Der Grottenolm ist klein, doch er gibt Wissenschaftlern große Rätsel auf. Der Schwanzlurch aus der Familie der Olme, der in Tropfsteinhöhlen im Dinarischen Gebirge auf dem südwestlichen Balkan lebt, wird vermutlich über hundert Jahre alt. Er weist aber kaum ein Merkmal auf, das Forscher bisher mit überdurchschnittlich hoher Lebenserwartung in Verbindung bringen. Weder ist er mit 25 bis 30 Zentimetern Länge besonders groß, noch ist sein Energieumsatz besonders klein. Auch ist der Organismus des maximal 20 Gramm schweren Grottenolms nicht sonderlich aktiv in der Abwehr schädlicher Sauerstoffradikale, berichten französische Forscher in den "Biology Letters" der britischen Royal Society.

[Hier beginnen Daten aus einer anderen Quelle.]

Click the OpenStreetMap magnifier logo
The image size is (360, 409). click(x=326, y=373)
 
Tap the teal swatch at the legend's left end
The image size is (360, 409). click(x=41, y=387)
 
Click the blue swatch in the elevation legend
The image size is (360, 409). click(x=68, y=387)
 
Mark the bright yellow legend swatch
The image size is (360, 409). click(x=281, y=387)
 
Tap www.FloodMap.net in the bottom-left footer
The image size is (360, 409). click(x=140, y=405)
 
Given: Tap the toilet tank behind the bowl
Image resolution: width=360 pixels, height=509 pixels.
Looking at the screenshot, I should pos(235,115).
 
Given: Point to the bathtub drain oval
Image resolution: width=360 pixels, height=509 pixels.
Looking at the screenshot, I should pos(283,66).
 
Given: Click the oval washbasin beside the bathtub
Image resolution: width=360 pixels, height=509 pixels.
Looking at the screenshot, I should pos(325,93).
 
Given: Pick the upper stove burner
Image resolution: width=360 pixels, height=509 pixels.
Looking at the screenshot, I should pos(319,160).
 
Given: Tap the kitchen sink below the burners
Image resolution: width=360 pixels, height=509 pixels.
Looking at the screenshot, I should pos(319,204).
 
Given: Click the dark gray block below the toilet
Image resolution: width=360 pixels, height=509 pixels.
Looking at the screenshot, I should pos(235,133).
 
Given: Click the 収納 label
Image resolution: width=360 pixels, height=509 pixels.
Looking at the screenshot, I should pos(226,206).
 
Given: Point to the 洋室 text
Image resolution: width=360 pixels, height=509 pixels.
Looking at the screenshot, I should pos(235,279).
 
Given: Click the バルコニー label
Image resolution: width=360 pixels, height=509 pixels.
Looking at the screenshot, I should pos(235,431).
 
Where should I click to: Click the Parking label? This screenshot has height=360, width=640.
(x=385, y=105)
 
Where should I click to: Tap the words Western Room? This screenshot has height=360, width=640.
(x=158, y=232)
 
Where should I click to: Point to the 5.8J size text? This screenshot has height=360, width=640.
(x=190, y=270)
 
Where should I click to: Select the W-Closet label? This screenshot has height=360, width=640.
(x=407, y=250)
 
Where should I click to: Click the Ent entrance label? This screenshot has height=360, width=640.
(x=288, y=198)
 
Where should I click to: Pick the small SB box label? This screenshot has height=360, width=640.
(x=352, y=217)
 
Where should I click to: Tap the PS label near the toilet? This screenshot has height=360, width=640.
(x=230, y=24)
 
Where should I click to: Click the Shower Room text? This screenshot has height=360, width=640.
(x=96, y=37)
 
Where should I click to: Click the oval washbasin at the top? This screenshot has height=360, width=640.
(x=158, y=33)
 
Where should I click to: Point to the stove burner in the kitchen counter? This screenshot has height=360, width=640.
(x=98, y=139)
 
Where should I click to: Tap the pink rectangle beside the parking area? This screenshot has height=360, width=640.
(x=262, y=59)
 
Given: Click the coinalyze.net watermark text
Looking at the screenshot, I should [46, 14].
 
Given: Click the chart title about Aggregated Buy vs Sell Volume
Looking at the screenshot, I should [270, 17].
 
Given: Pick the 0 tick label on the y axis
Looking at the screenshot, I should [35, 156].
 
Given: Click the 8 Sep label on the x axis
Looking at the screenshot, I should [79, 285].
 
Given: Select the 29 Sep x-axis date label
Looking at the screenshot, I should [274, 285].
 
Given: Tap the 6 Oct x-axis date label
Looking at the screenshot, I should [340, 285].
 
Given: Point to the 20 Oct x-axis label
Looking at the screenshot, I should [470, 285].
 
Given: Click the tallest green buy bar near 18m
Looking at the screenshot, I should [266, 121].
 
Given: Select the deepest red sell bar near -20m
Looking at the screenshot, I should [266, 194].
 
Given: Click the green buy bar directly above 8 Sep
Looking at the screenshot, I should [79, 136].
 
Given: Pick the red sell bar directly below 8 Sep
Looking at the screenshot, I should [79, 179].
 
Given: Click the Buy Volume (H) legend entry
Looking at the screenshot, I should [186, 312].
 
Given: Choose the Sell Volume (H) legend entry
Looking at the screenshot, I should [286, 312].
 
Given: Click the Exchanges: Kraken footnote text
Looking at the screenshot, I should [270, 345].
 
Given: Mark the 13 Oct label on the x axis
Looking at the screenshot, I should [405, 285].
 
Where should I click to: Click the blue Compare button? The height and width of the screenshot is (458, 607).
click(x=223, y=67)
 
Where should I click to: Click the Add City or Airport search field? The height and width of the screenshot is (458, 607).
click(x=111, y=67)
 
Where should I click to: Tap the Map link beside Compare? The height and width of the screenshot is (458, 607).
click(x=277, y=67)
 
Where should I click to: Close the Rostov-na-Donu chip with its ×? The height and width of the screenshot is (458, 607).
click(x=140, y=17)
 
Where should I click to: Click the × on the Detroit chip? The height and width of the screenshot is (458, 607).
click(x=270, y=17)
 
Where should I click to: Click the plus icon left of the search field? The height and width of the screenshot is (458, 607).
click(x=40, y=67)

Normalerweise steigt bei Amphibien die Lebenserwartung mit der Körpermasse. Grottenolme wiegen allerdings maximal 20 Gramm, für ihre Gewicht werden sie also viel zu alt. Auch weist der Stoffwechsel des Tieres keine Besonderheiten auf. Einer weiteren Theorie zufolge können langlebige Spezies besonders gut Sauerstoffradikale bekämpfen. Diese werden bei normalen Stoffwechselvorgängen gebildet und schädigen Erbgut, Proteine und Fette. Doch auch in dieser Beziehung erweist sich der Grottenolm nicht als besonders fähig, schreiben die Forscher weiter.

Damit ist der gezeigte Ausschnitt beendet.